*** Begin section ***

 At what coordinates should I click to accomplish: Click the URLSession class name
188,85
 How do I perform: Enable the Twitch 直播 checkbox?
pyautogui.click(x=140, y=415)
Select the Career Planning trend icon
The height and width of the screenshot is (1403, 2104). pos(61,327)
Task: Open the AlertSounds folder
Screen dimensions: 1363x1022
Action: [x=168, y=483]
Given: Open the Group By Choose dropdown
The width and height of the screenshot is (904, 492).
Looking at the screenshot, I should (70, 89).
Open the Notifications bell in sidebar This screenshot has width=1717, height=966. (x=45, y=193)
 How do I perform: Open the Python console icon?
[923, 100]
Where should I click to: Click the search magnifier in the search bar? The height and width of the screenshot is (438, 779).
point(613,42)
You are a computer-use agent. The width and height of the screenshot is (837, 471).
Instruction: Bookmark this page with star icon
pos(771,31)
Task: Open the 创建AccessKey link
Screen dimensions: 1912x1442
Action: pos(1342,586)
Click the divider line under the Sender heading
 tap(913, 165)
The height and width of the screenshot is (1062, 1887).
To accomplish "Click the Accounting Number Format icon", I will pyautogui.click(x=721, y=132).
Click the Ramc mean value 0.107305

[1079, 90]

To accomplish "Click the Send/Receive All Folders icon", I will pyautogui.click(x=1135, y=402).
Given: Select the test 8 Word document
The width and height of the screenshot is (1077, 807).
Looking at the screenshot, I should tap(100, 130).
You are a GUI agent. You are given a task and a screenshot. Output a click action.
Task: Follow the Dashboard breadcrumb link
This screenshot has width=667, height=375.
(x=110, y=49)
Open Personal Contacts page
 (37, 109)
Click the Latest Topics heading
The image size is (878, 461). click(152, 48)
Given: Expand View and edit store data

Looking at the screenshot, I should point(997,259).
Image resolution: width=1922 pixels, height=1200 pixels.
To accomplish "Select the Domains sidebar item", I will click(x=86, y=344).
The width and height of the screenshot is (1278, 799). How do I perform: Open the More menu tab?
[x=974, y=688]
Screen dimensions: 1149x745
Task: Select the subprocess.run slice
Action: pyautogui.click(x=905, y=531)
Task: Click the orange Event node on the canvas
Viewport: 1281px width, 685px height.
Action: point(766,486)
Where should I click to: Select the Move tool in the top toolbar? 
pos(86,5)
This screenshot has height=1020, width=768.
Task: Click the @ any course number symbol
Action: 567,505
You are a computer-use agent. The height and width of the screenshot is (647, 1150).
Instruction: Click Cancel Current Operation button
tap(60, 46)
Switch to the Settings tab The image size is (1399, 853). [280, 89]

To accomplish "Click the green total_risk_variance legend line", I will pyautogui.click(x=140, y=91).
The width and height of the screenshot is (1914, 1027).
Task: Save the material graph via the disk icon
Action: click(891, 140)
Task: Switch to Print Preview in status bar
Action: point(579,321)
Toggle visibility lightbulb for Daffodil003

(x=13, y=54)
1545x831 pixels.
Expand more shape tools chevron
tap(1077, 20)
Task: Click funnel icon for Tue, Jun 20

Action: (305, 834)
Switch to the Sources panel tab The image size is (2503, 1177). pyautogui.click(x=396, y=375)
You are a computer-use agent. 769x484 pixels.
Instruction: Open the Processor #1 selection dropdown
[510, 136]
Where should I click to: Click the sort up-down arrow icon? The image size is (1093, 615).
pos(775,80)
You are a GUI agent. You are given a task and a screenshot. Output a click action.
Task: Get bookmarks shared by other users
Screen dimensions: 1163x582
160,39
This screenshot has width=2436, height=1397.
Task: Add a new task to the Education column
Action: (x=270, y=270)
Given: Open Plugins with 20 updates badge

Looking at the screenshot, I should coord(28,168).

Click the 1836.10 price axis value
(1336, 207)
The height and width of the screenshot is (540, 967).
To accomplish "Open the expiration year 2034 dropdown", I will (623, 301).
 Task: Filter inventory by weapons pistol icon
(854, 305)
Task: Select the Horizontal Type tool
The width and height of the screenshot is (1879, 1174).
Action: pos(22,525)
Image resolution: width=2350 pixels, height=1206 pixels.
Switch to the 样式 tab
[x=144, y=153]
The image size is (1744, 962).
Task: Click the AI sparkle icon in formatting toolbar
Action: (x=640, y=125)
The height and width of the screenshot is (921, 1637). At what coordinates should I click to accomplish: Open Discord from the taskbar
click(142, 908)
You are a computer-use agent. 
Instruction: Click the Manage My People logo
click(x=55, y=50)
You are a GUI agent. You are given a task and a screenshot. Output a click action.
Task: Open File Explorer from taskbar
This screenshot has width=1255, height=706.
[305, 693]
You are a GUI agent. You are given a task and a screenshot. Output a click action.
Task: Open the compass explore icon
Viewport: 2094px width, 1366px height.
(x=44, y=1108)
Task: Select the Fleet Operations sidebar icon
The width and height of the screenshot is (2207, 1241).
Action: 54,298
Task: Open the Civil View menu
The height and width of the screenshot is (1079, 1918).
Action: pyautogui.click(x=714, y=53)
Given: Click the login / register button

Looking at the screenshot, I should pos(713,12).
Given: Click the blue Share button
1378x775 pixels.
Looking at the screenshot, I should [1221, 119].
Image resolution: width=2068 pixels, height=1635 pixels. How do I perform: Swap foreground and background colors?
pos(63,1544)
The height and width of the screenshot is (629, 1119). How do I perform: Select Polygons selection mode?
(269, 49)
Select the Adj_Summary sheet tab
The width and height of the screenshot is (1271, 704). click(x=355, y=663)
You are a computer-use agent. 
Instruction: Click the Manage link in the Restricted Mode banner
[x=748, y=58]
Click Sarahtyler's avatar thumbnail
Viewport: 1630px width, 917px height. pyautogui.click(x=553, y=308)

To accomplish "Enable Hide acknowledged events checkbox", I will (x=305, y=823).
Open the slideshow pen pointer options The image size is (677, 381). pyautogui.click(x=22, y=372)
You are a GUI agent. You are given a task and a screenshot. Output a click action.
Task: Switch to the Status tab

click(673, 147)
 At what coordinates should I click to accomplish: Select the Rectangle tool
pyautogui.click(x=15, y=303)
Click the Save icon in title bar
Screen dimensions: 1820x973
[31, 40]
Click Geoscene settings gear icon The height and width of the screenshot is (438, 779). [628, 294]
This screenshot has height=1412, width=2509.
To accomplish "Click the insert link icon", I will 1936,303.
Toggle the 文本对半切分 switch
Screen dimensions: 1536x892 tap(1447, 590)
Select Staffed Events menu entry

*** End section ***

(EXERCISE) Nothing in the records may be left out; copy them all exactly.

(EXPECTED OUTPUT)
 At what coordinates should I click to accomplish: Click the URLSession class name
188,85
 How do I perform: Enable the Twitch 直播 checkbox?
pyautogui.click(x=140, y=415)
Select the Career Planning trend icon
The height and width of the screenshot is (1403, 2104). pos(61,327)
Task: Open the AlertSounds folder
Screen dimensions: 1363x1022
Action: [x=168, y=483]
Given: Open the Group By Choose dropdown
The width and height of the screenshot is (904, 492).
Looking at the screenshot, I should (70, 89).
Open the Notifications bell in sidebar This screenshot has width=1717, height=966. (x=45, y=193)
 How do I perform: Open the Python console icon?
[923, 100]
Where should I click to: Click the search magnifier in the search bar? The height and width of the screenshot is (438, 779).
point(613,42)
You are a computer-use agent. The width and height of the screenshot is (837, 471).
Instruction: Bookmark this page with star icon
pos(771,31)
Task: Open the 创建AccessKey link
Screen dimensions: 1912x1442
Action: pos(1342,586)
Click the divider line under the Sender heading
 tap(913, 165)
The height and width of the screenshot is (1062, 1887).
To accomplish "Click the Accounting Number Format icon", I will pyautogui.click(x=721, y=132).
Click the Ramc mean value 0.107305

[1079, 90]

To accomplish "Click the Send/Receive All Folders icon", I will pyautogui.click(x=1135, y=402).
Given: Select the test 8 Word document
The width and height of the screenshot is (1077, 807).
Looking at the screenshot, I should tap(100, 130).
You are a GUI agent. You are given a task and a screenshot. Output a click action.
Task: Follow the Dashboard breadcrumb link
This screenshot has width=667, height=375.
(x=110, y=49)
Open Personal Contacts page
 (37, 109)
Click the Latest Topics heading
The image size is (878, 461). click(152, 48)
Given: Expand View and edit store data

Looking at the screenshot, I should point(997,259).
Image resolution: width=1922 pixels, height=1200 pixels.
To accomplish "Select the Domains sidebar item", I will click(x=86, y=344).
The width and height of the screenshot is (1278, 799). How do I perform: Open the More menu tab?
[x=974, y=688]
Screen dimensions: 1149x745
Task: Select the subprocess.run slice
Action: pyautogui.click(x=905, y=531)
Task: Click the orange Event node on the canvas
Viewport: 1281px width, 685px height.
Action: point(766,486)
Where should I click to: Select the Move tool in the top toolbar? 
pos(86,5)
This screenshot has height=1020, width=768.
Task: Click the @ any course number symbol
Action: 567,505
You are a computer-use agent. The height and width of the screenshot is (647, 1150).
Instruction: Click Cancel Current Operation button
tap(60, 46)
Switch to the Settings tab The image size is (1399, 853). [280, 89]

To accomplish "Click the green total_risk_variance legend line", I will pyautogui.click(x=140, y=91).
The width and height of the screenshot is (1914, 1027).
Task: Save the material graph via the disk icon
Action: click(891, 140)
Task: Switch to Print Preview in status bar
Action: point(579,321)
Toggle visibility lightbulb for Daffodil003

(x=13, y=54)
1545x831 pixels.
Expand more shape tools chevron
tap(1077, 20)
Task: Click funnel icon for Tue, Jun 20

Action: (305, 834)
Switch to the Sources panel tab The image size is (2503, 1177). pyautogui.click(x=396, y=375)
You are a computer-use agent. 769x484 pixels.
Instruction: Open the Processor #1 selection dropdown
[510, 136]
Where should I click to: Click the sort up-down arrow icon? The image size is (1093, 615).
pos(775,80)
You are a GUI agent. You are given a task and a screenshot. Output a click action.
Task: Get bookmarks shared by other users
Screen dimensions: 1163x582
160,39
This screenshot has width=2436, height=1397.
Task: Add a new task to the Education column
Action: (x=270, y=270)
Given: Open Plugins with 20 updates badge

Looking at the screenshot, I should coord(28,168).

Click the 1836.10 price axis value
(1336, 207)
The height and width of the screenshot is (540, 967).
To accomplish "Open the expiration year 2034 dropdown", I will (623, 301).
 Task: Filter inventory by weapons pistol icon
(854, 305)
Task: Select the Horizontal Type tool
The width and height of the screenshot is (1879, 1174).
Action: pos(22,525)
Image resolution: width=2350 pixels, height=1206 pixels.
Switch to the 样式 tab
[x=144, y=153]
The image size is (1744, 962).
Task: Click the AI sparkle icon in formatting toolbar
Action: (x=640, y=125)
The height and width of the screenshot is (921, 1637). At what coordinates should I click to accomplish: Open Discord from the taskbar
click(142, 908)
You are a computer-use agent. 
Instruction: Click the Manage My People logo
click(x=55, y=50)
You are a GUI agent. You are given a task and a screenshot. Output a click action.
Task: Open File Explorer from taskbar
This screenshot has width=1255, height=706.
[305, 693]
You are a GUI agent. You are given a task and a screenshot. Output a click action.
Task: Open the compass explore icon
Viewport: 2094px width, 1366px height.
(x=44, y=1108)
Task: Select the Fleet Operations sidebar icon
The width and height of the screenshot is (2207, 1241).
Action: 54,298
Task: Open the Civil View menu
The height and width of the screenshot is (1079, 1918).
Action: pyautogui.click(x=714, y=53)
Given: Click the login / register button

Looking at the screenshot, I should pos(713,12).
Given: Click the blue Share button
1378x775 pixels.
Looking at the screenshot, I should [1221, 119].
Image resolution: width=2068 pixels, height=1635 pixels. How do I perform: Swap foreground and background colors?
pos(63,1544)
The height and width of the screenshot is (629, 1119). How do I perform: Select Polygons selection mode?
(269, 49)
Select the Adj_Summary sheet tab
The width and height of the screenshot is (1271, 704). click(x=355, y=663)
You are a computer-use agent. 
Instruction: Click the Manage link in the Restricted Mode banner
[x=748, y=58]
Click Sarahtyler's avatar thumbnail
Viewport: 1630px width, 917px height. pyautogui.click(x=553, y=308)

To accomplish "Enable Hide acknowledged events checkbox", I will (x=305, y=823).
Open the slideshow pen pointer options The image size is (677, 381). pyautogui.click(x=22, y=372)
You are a GUI agent. You are given a task and a screenshot. Output a click action.
Task: Switch to the Status tab

click(673, 147)
 At what coordinates should I click to accomplish: Select the Rectangle tool
pyautogui.click(x=15, y=303)
Click the Save icon in title bar
Screen dimensions: 1820x973
[31, 40]
Click Geoscene settings gear icon The height and width of the screenshot is (438, 779). [628, 294]
This screenshot has height=1412, width=2509.
To accomplish "Click the insert link icon", I will 1936,303.
Toggle the 文本对半切分 switch
Screen dimensions: 1536x892 tap(1447, 590)
Select Staffed Events menu entry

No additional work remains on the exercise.